I went back to my rider recognition model and used an approach called “Class Activation Maps” to identify which parts of the images accounted for the network’s choice of rider. Making use of the code provided in lesson 7 of the course offered by fast.ai, I took advantage of my existing small set of training, validation and test images of the two famous cyclists. Starting with a pre-trained version of ResNet34, the idea was to replace the last two layers with four new ones, the crucial one being a convolutional layer with two outputs, matching the number of cyclists in the classification task. The two outputs of this layer were 7×7 matrix representations of the relevant image.

The final predictions of the model came from a softmax of a flattened average pooling of these 7×7 representations. The softmax output gave the probabilities of Nibali and Valverde respectively. Since there was no learning beyond the final convolution, the activations of the two 7×7 matrices represented the “Nibali-ness” and “Valverde-ness” of the image. This could be displayed as a heat map on top of the image.

Examples are shown below for the validation set of 10 images of Nibali followed by 10 of Valverde. The yellow patch of the heat map highlights the part of the image that led to the prediction displayed above each image. Nine out of ten were correct for Nibali and six for Valverde.

Screen Shot 2018-05-06 at 18.10.00.png
Class Activation Maps applied to the validation set

The heat maps were very helpful in understanding the model’s decision making process.
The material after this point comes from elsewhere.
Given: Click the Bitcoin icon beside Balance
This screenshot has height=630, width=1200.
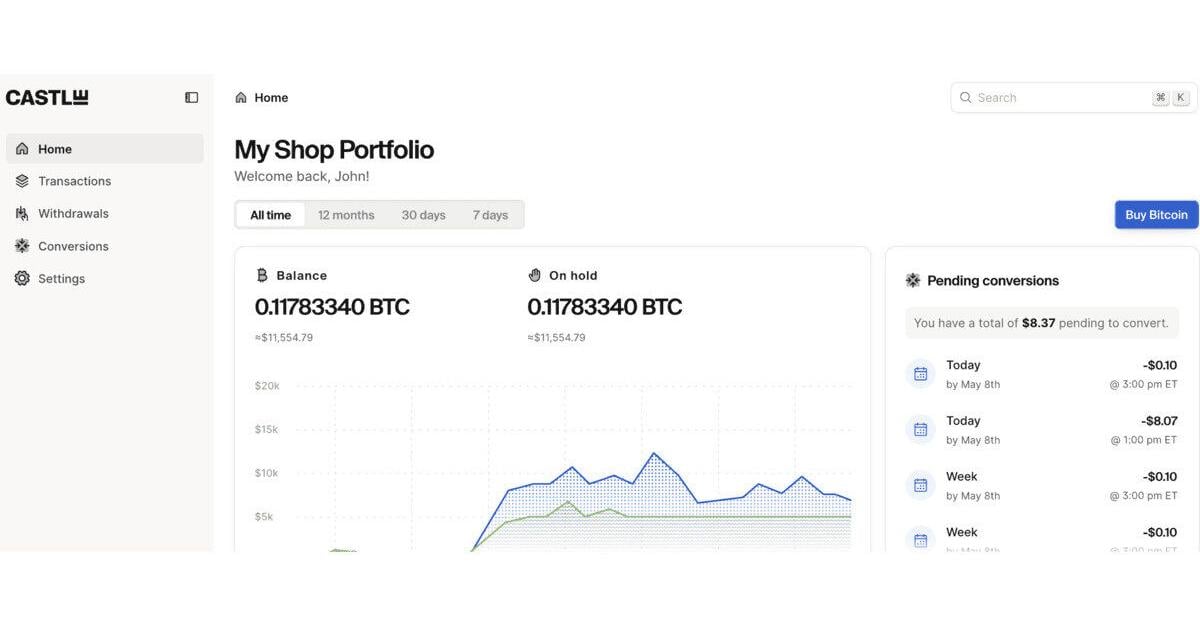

It seemed that for Nibali, his face and helmet were important, with some attention paid to the upper part of his blue Astana kit. In contrast, the network did a very good job at identifying the M on Valverde’s Moviestar kit. It was interesting to note that the network succeeded in spotting that Nibali was wearing a Specialized helmet whereas Valverde had a Catlike design. Three errors arose in the photos of his face, which was mistaken for Nibali’s. In fact, any picture of a face led to a prediction of Nibali, as demonstrated by the cropped image below that was used for training.

Screen Shot 2018-05-06 at 18.21.58

Why should that be? Looking back at the training set, it turned out that, by chance, there were far more mugshots of Nibali, while there were more photos of Valverde riding his bike, with his face obscured by sunglasses. This was an example of unintentional bias in the training data, providing a very useful lesson.

The final set of pictures shows the predictions made on the out-of-sample test set. All the predictions are correct, except the first one, where the model failed to spot the green M on Valverde’s chest and mistook the blurred background for Nibali. Otherwise the results confirmed that the network looked at Nibali’s face, the rider’s helmet or Valverde’s kit. It also remembered seeing an image of Nibali holding the Giro trophy in the training set.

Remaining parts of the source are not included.